Je n’ai vu que ce matin Le Monde de dimanche-lundi (sorti samedi, donc), et j’ai évidemment sursauté avec le titre de la page 2:

L’Irak occupé connaît ses premières élections

Pourquoi pas L’Irak libéré connaît ses premières élections? Ou celui qui, à  mon avis, correspondrait le mieux au contenu de l’événement (et pas seulement à  des éléments formels):

L’Irak connaît ses premières élections libres

Parler d’occupation est trompeur et faux: ce n’est justifié ni subjectivement, par le sentiment qu’en ont les Irakiens (ce n’est pas la Tchécoslovaquie occupée par les troupes du Pacte de Varsovie en août 1968), ni objectivement, en termes de droit international, au moins depuis les résolutions 1511 et 1546 du Conseil de sécurité. Qu’il y ait des troupes étrangères sur le territoire d’un pays ne suffit pas à  parler d’occupation: on ne le fait pas pour la Côte d’Ivoire, ni pour le Congo, Haïti ou le Kosovo. Dans le même ordre d’idée, l’insistance du gouvernement français ou, sur la même page du Monde, de Ted Kennedy, à  parler de calendrier de retrait des troupes est absurde (voir aussi Ludovic Monnerat): il y a bien des chances que l’Irak démocratique veuille rester ami et allié des Etats-Unis, et tienne à  conserver des troupes américaines sur son territoire comme c’est le cas de dizaines de pays dans le monde, à  commencer par le Japon (avec aussi des manifs et des attentats de la part de milieux extrémistes) ou l’Allemagne — et même la France jusqu’en 1966!).

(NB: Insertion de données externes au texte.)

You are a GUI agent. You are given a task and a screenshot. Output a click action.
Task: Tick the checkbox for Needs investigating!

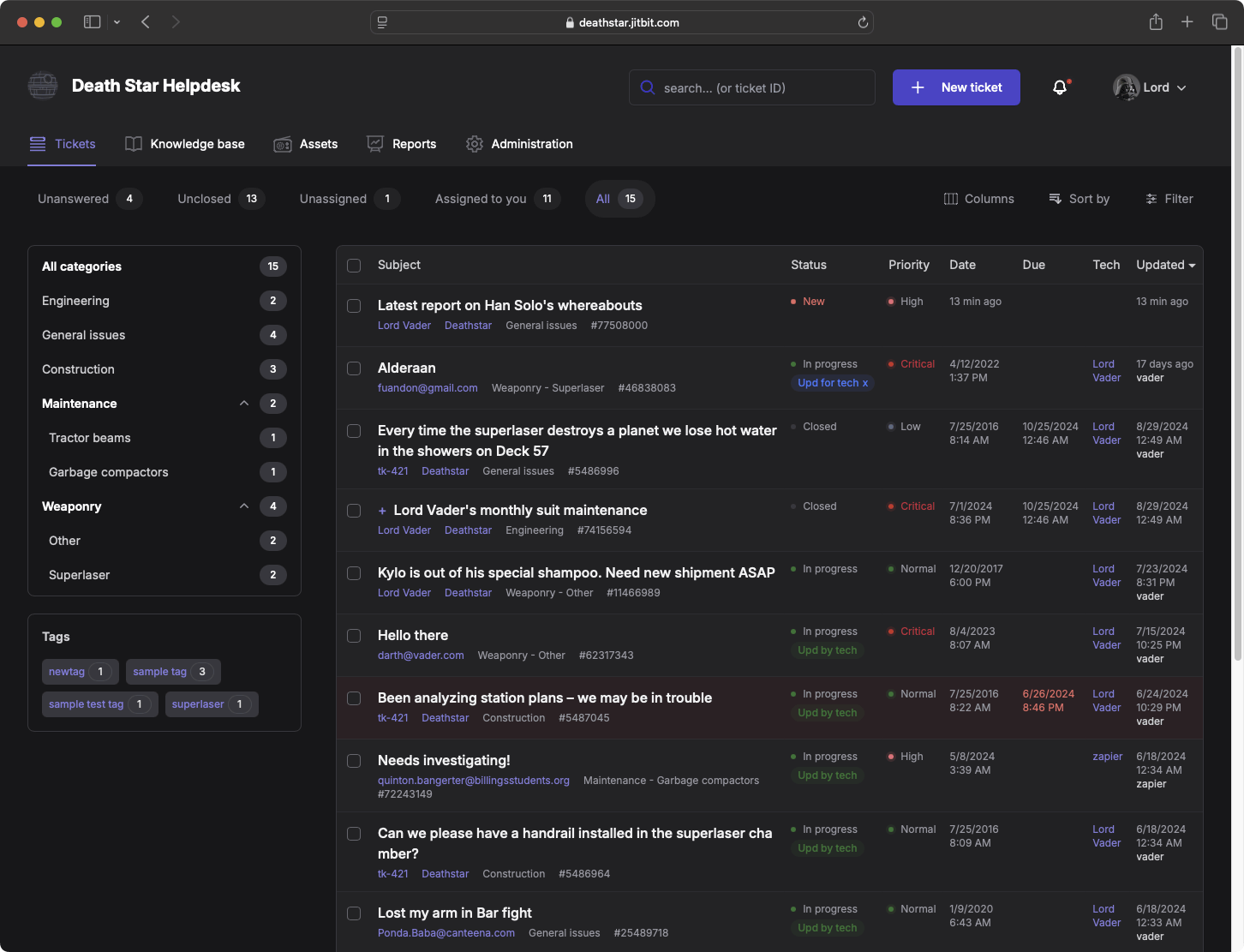click(354, 761)
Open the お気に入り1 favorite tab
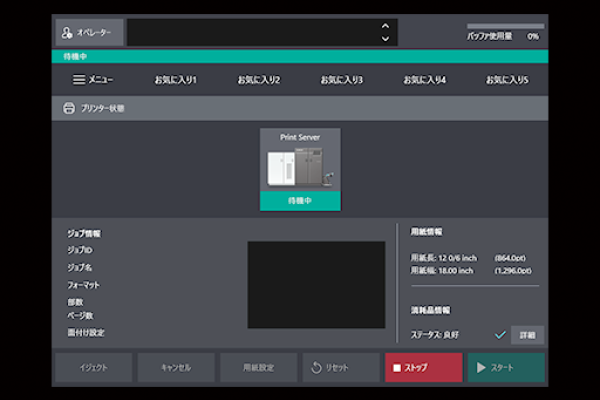600x400 pixels. 175,79
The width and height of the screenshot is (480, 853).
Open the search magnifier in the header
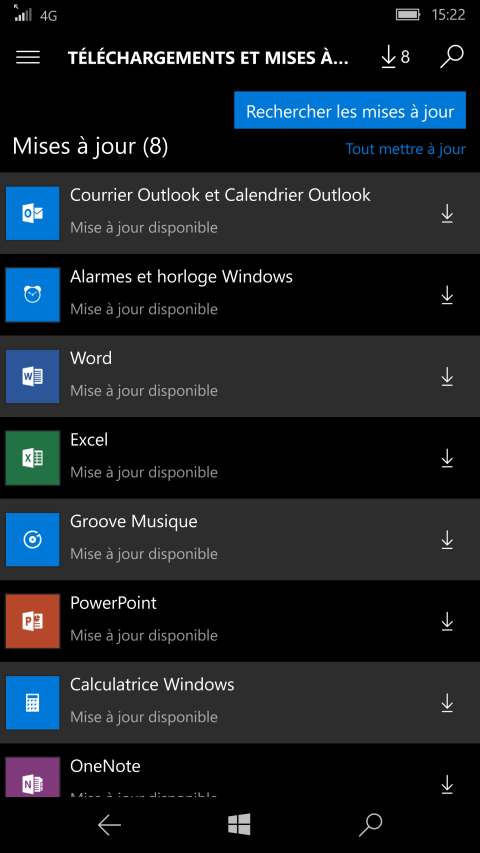coord(452,57)
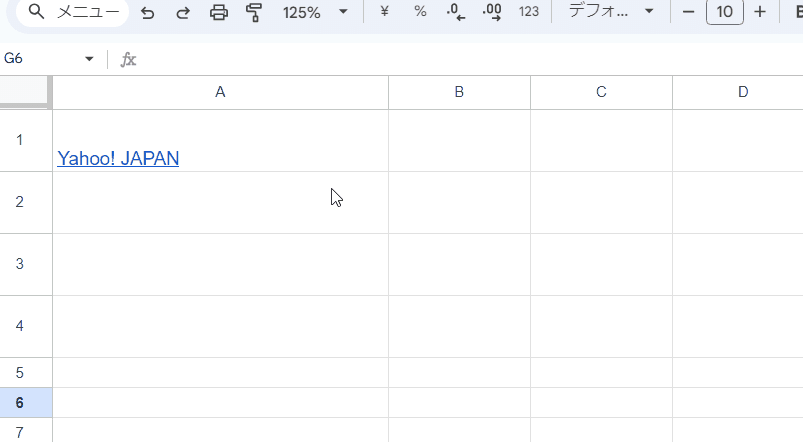Increase decimal places icon
803x442 pixels.
click(x=492, y=11)
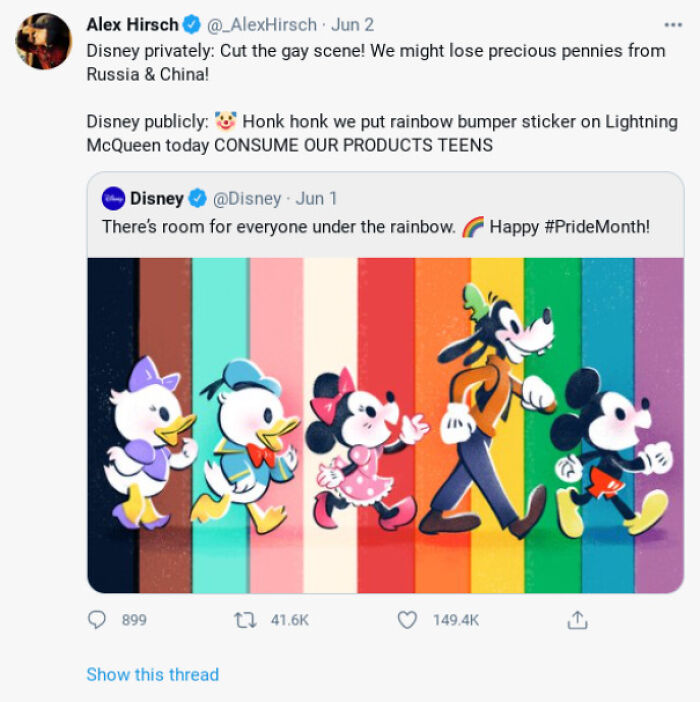Open the three-dot more options menu
This screenshot has height=702, width=700.
point(673,24)
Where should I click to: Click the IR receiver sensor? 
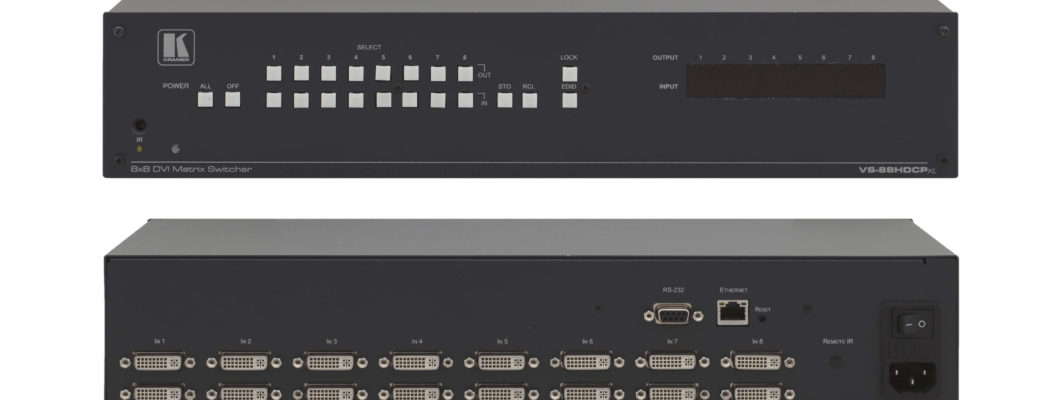pos(140,126)
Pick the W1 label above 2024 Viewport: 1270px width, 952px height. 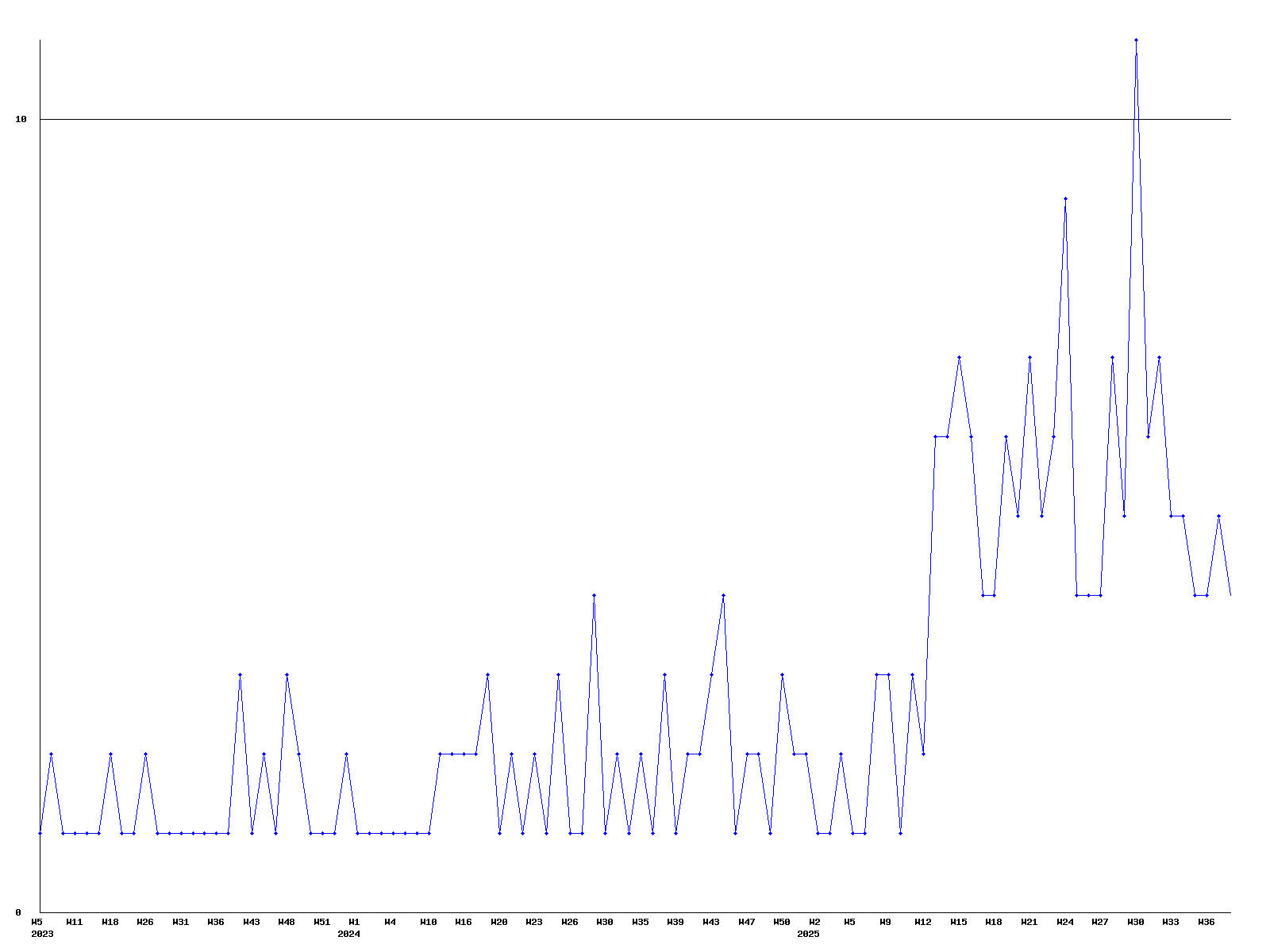[354, 923]
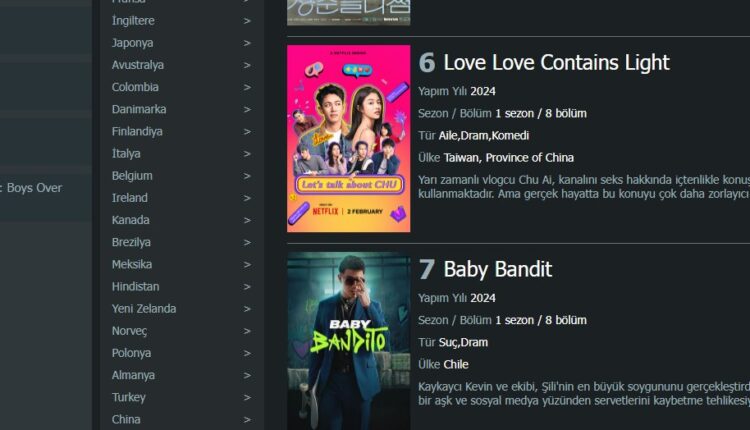The width and height of the screenshot is (750, 430).
Task: Expand the İngiltere country arrow
Action: coord(247,21)
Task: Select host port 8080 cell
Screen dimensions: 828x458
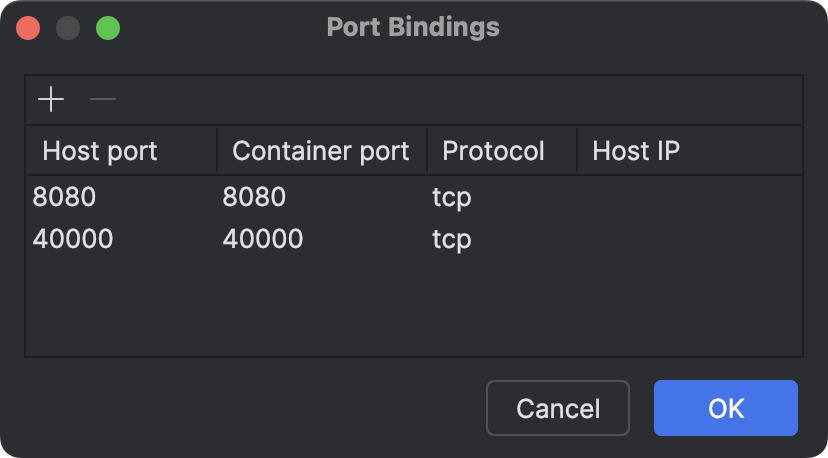Action: (x=64, y=197)
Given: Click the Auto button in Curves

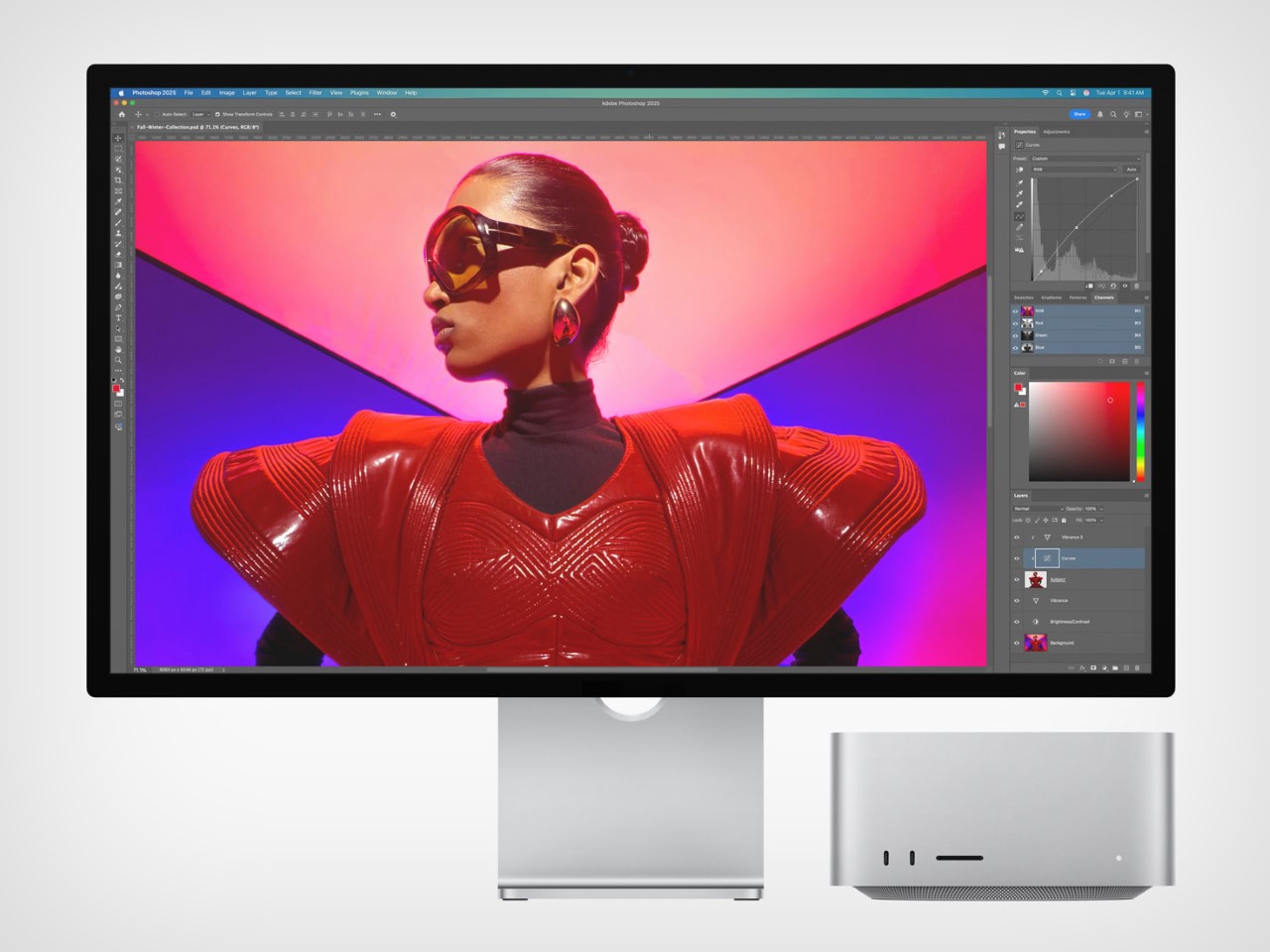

Une autre question de vocabulaire existe sur la manière de désigner l’adversaire en Irak. “Résistance” est évidemment complètement hors de propos dans la mesure où le mot est destiné à  exprimer une légitimité qui, ici, n’existe ni moralement ni juridiquement. Insurrection, insurgés? Il me semble que le mot a lui aussi une connotation positive: l’insurrection des Albigeois, l’insurrection du ghetto de Varsovie. “Rebelles”, “guérilla” ne seraient-il pas plus adaptés? Car c’est bien de cela qu’il s’agit: d’une rébellion, dans certaines parties de l’Irak, contre les autorités légitimes et les forces militaires qui les appuient, rébellion contre la démocratie et pour l’oppression.

Et cette rébellion prend souvent une forme “terroriste”, recourant à  des crimes de guerre et des crimes contre l’humanité qu’il ne faut évidemment pas hésiter à  désigner comme tels!